The doctrine thus enunciated is likewise that which obtains in England. Ashbury Railway Carriage & Iron Co. v. Riche, L.R. 7 H.L. 653; Attorney General v. Great Eastern Railway Company, 5 App.Cas. 473; Baroness Wenlock v. The River Dee Company, 10 App.Cas. 354; Trevor v. Whitworth, 12 App.Cas. 409; Ooregum Gold Mining Co. v. Roper (1892), App.Cas. 125; Mann v. Edinburgh Northern Tramways (1893), App.Cas. 70.
Applying the principles of law thus settled to the case at bar, the result is free from doubt.
In Royal Bank of India's Case 4 Ch. 252 (1869), while it was held by the Court of Appeal that, as incidental to the power to advance money on a deposit of shares of stock, a corporation might do such acts as were reasonable and proper for making the security available, it was conceded that a purchase of stock of another company as a speculation would have been ultra vires, and, despite acts of ownership exercised by the company, the shares might be repudiated at any time.

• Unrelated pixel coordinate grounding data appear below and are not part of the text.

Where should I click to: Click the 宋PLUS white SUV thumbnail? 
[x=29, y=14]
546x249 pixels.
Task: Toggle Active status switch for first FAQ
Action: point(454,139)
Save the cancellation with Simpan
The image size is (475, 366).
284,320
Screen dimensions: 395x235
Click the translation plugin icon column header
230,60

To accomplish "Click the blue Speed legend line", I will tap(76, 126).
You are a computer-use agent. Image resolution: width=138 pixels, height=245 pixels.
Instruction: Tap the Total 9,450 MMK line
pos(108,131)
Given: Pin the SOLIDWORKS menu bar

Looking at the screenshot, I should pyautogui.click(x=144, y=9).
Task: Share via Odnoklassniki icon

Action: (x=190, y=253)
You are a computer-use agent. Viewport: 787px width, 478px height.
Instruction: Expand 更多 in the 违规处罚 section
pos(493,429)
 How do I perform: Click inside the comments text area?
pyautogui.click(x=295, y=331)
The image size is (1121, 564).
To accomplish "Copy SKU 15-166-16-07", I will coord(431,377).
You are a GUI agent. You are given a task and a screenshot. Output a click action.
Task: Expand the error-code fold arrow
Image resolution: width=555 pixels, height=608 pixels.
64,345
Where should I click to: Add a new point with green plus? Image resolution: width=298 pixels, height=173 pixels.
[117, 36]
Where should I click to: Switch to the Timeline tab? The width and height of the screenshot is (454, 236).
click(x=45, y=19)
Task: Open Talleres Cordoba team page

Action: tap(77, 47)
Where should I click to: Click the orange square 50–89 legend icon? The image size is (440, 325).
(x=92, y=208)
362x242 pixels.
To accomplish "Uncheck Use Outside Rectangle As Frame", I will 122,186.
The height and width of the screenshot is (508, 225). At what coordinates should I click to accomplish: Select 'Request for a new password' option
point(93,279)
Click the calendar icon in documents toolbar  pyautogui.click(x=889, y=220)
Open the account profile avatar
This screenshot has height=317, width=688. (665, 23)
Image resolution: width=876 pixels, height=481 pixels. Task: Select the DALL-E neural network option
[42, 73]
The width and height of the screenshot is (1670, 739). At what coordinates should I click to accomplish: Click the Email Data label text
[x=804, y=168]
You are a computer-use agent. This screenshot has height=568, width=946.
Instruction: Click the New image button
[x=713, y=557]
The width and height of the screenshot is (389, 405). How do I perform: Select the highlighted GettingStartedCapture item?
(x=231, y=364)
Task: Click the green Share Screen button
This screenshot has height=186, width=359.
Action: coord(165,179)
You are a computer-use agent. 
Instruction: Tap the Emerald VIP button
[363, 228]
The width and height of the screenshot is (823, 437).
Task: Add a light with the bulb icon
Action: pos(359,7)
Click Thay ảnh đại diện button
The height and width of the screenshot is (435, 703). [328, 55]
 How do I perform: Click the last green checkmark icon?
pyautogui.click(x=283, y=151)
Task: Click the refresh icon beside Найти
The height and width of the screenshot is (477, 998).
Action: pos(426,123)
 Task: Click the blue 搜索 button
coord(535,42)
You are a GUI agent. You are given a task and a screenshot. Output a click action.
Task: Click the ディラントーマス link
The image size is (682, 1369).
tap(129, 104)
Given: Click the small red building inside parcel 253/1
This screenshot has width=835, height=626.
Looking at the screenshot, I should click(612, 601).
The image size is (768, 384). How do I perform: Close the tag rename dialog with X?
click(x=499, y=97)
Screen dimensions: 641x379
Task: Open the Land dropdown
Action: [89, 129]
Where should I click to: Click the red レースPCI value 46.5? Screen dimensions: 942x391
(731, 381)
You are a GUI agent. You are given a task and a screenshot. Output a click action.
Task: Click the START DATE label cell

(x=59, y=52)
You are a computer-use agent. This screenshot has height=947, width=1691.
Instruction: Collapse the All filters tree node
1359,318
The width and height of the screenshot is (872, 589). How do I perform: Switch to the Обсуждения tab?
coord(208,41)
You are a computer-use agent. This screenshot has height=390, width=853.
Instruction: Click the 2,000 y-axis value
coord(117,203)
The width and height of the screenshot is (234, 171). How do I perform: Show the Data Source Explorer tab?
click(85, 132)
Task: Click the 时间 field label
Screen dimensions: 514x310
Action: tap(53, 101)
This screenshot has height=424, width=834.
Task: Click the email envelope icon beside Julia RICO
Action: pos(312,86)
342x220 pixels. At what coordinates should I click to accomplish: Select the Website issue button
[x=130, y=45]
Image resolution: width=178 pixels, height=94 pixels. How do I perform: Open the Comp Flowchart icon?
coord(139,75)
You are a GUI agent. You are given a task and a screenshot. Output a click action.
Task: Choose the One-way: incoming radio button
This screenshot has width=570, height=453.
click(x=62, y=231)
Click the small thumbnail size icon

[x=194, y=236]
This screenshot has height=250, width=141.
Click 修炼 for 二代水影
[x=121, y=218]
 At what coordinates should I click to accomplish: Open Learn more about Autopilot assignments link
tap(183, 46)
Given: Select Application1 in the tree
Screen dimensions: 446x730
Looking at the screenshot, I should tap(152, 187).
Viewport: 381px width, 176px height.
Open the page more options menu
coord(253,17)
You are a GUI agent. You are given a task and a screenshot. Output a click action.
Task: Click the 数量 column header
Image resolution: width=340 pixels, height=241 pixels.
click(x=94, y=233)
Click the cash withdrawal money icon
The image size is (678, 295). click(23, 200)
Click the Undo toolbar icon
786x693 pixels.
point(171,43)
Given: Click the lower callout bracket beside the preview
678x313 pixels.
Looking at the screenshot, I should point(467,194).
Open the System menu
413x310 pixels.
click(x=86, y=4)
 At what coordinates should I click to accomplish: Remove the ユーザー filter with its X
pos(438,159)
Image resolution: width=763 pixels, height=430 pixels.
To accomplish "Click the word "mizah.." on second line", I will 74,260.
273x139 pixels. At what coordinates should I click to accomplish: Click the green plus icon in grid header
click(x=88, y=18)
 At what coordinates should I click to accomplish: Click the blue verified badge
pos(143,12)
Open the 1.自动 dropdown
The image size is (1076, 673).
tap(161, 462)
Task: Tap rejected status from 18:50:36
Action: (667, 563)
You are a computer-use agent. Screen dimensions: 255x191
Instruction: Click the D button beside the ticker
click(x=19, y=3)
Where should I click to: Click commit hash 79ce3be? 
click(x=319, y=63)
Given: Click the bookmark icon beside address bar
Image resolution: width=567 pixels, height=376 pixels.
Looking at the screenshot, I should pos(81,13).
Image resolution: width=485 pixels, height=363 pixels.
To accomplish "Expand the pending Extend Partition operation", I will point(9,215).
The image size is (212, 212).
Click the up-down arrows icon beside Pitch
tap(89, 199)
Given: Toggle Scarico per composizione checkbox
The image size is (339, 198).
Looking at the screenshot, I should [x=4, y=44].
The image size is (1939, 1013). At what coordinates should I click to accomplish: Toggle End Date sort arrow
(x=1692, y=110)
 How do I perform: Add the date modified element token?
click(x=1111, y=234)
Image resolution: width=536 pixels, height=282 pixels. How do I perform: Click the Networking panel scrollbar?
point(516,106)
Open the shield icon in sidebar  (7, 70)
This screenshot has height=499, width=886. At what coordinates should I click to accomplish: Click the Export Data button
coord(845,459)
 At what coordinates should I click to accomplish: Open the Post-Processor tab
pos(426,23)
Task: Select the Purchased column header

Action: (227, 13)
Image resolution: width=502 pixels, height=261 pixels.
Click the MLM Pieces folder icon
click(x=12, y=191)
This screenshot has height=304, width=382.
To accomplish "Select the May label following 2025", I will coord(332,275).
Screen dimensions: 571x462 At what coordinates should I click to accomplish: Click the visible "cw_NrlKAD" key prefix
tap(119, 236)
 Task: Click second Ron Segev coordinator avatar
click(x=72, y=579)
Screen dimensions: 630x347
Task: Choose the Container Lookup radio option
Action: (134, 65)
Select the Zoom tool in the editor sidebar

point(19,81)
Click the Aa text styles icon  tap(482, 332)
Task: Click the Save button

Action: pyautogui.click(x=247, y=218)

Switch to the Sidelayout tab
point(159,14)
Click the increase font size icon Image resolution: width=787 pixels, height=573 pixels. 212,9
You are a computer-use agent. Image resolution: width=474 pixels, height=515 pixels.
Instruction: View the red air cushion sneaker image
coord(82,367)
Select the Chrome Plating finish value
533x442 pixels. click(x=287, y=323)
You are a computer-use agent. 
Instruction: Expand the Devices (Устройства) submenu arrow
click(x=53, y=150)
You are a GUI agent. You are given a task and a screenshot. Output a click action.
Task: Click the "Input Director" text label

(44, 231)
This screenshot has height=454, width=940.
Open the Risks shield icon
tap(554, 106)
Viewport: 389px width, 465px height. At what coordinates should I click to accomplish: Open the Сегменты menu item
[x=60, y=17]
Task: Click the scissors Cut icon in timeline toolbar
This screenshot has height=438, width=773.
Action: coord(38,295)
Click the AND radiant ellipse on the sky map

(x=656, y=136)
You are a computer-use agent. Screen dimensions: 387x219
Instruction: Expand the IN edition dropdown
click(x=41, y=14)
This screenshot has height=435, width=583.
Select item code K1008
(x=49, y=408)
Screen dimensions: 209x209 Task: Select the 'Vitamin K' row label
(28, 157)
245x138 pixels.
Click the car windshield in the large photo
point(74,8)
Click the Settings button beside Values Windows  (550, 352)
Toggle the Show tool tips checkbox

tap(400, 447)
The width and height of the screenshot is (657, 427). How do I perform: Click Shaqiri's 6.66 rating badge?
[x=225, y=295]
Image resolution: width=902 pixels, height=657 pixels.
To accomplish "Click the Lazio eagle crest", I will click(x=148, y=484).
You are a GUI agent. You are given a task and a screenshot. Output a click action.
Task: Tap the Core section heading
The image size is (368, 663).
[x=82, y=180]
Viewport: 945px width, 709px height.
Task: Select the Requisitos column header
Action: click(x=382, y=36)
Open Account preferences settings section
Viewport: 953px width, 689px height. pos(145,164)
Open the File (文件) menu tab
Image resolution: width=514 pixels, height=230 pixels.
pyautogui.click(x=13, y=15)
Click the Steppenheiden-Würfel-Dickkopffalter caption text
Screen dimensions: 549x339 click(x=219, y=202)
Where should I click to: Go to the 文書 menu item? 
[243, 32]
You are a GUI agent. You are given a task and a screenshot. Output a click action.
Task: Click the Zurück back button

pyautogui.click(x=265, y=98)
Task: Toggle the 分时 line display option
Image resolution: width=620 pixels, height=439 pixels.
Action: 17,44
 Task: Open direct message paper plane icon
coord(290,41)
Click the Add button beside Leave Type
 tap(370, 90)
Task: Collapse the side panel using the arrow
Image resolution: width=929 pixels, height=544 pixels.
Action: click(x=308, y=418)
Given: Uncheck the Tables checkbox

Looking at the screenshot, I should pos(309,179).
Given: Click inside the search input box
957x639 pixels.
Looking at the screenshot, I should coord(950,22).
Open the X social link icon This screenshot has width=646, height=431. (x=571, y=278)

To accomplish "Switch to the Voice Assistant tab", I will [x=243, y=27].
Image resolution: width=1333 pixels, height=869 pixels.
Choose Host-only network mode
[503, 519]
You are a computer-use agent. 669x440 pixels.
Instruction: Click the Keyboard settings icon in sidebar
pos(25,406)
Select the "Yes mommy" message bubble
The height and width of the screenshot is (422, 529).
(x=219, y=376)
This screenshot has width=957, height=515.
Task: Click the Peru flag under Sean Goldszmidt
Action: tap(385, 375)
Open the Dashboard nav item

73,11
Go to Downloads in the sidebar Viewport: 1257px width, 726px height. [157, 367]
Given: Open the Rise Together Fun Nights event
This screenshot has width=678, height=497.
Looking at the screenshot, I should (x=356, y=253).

"If it could have been shown that it was an act absolutely prohibited by their memorandum of articles of association, then, no doubt, a different question would have arisen. The act would have been ultra vires, and incapable of confirmation or ratification."
"I quite agree that the Royal Bank of India had no authority to speculate in shares, and that, if it had gone upon the stock exchange and bought shares as a speculation, such a proceeding would have been ultra vires, and all that has taken place would not have been enough to constitute the Royal Bank of India shareholders in this bank, or prevent them from repudiating these shares."
"No other person or body of persons could be prejudiced or benefited or affected by an instrument to which they were absolutely strangers, such instrument being void as between the parties to it."
The case before the court was declared to be not one of a person induced to become a shareholder, and who had become a shareholder by fraud, but that of a person who had never in fact become a shareholder.
"A contract made by a corporation beyond the scope of its powers, express or implied, on a proper construction of its charter cannot be enforced, or rendered enforceable, by the application of the doctrine of estoppel."